Sunday 29 June 2008

Last.fm's API, Python, and tagging behaviour (Part 2)

Update: (2008/08/25) I fixed the same kind of bug I had in the previous post on this topic. While fixing it I decided to rerun it with a sample of 5000 instead of 2000 users. The code is fixed and the data is updated.

Last night I was a bit tired and quickly concluded "the numbers show...". But do they really?

To find out I use Python to do some simple statistical analysis to add some weight to the claim that older Last.fm users have a larger vocabulary and tag items more frequently.

First, I compute 95% confidence intervals for the percentage of non-taggers in each age group.
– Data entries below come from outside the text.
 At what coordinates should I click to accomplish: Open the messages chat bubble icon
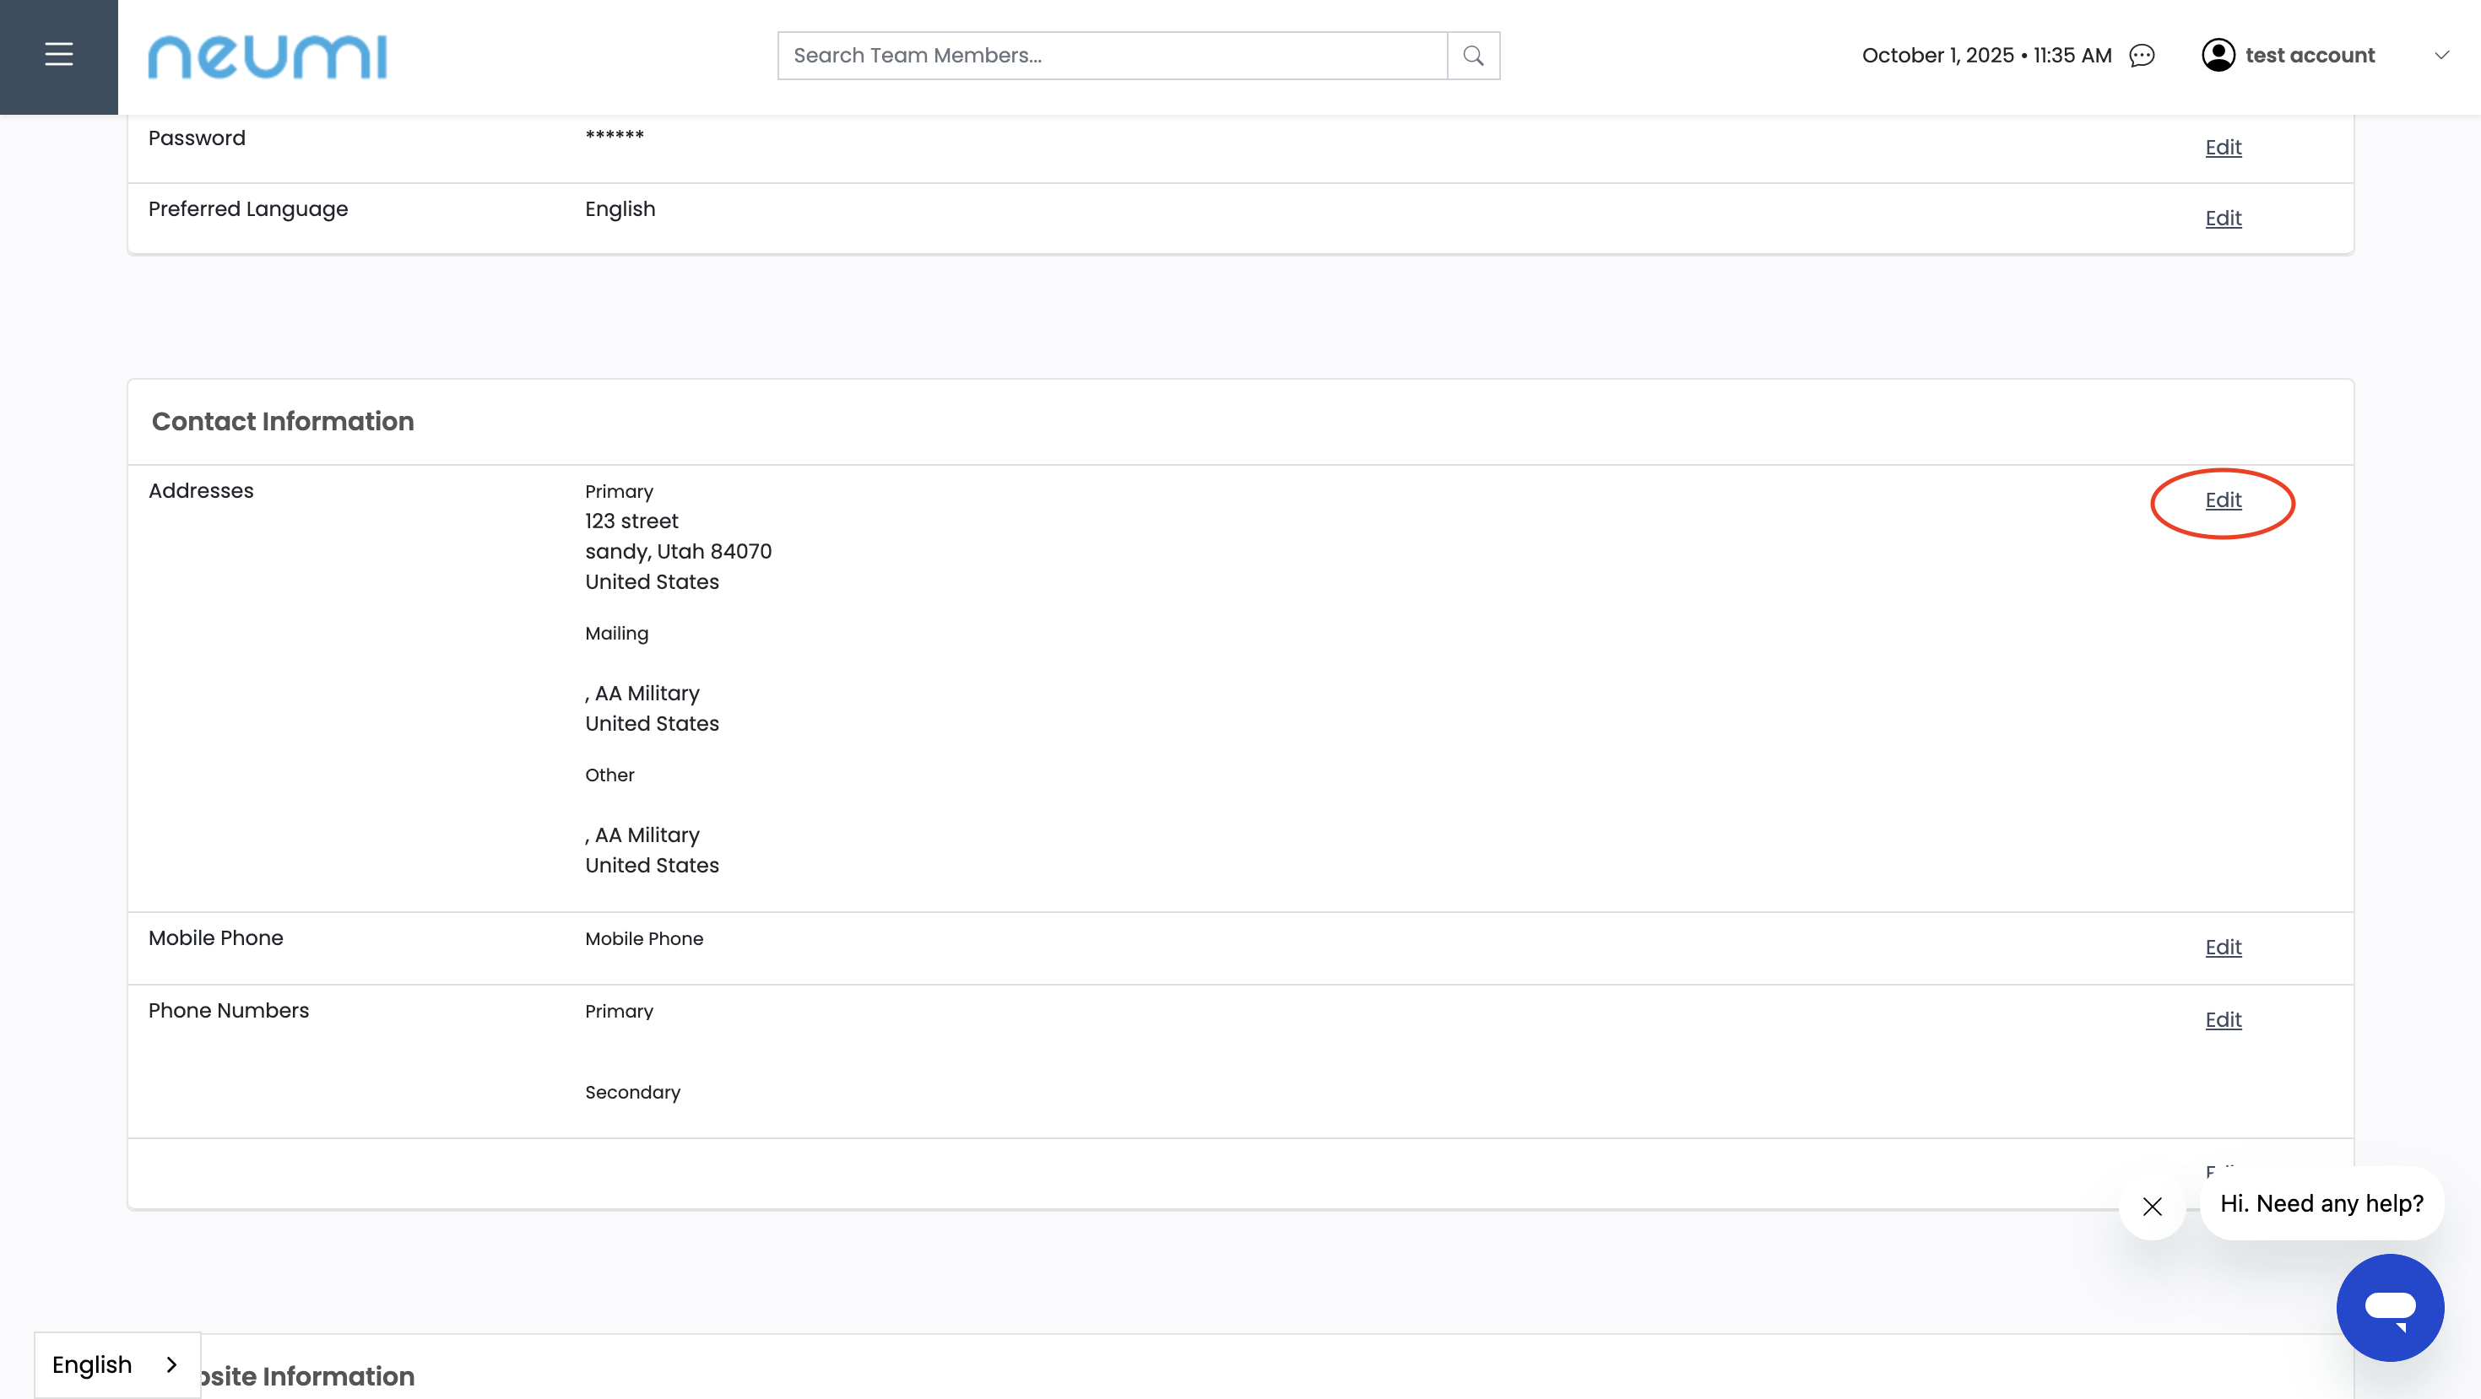tap(2141, 56)
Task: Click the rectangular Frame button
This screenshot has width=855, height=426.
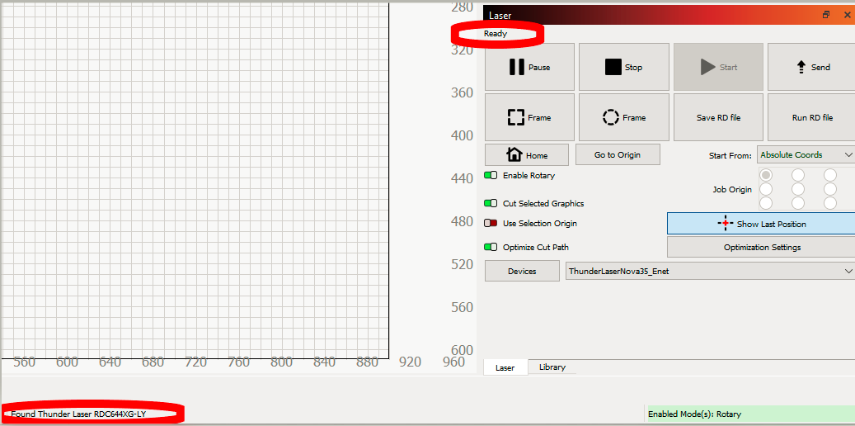Action: [x=529, y=117]
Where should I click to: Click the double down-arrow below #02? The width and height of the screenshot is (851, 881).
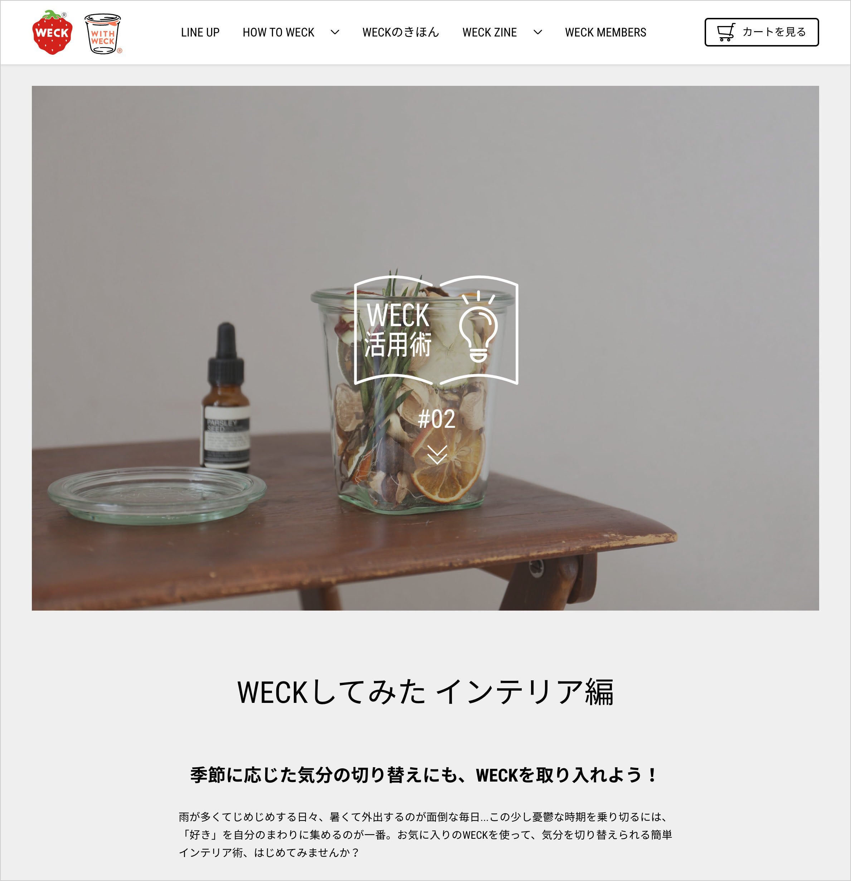[x=437, y=454]
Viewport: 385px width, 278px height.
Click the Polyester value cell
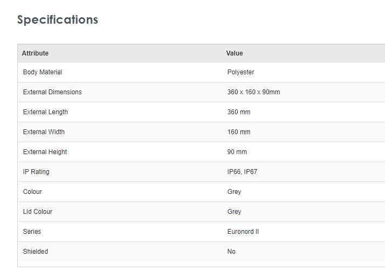240,72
Seeing the large margins (in the table below) helps explain why the age group 25-30 has a higher percentage than the age group 19-22. However, it doesn’t help explain why the age group 22-25 has a lower percentage. (I’d blame that on the relatively small and skewed sample, and I’d argue that they are still reasonably similar, both in average age and deviations of the percentages). (With the larger sample size this is not the case any longer.)

Computing the confidence interval is very easy. A user is either a tagger or not. The probability within an age group can thus be modeled with a Bernoulli distribution. The 95% confidence intervals for a Bernoulli distribution can be computed with:
z = 1.96 # norminv(0.975) for a 95% confidence interval
def binom_confidence(p,n):
if n*p*(1-p) >= 5:
return z*(p*(1-p)/n)**0.5

Btw, I couldn’t find the equivalent to the Matlab norminv function in Python. Any pointers would be appreciated!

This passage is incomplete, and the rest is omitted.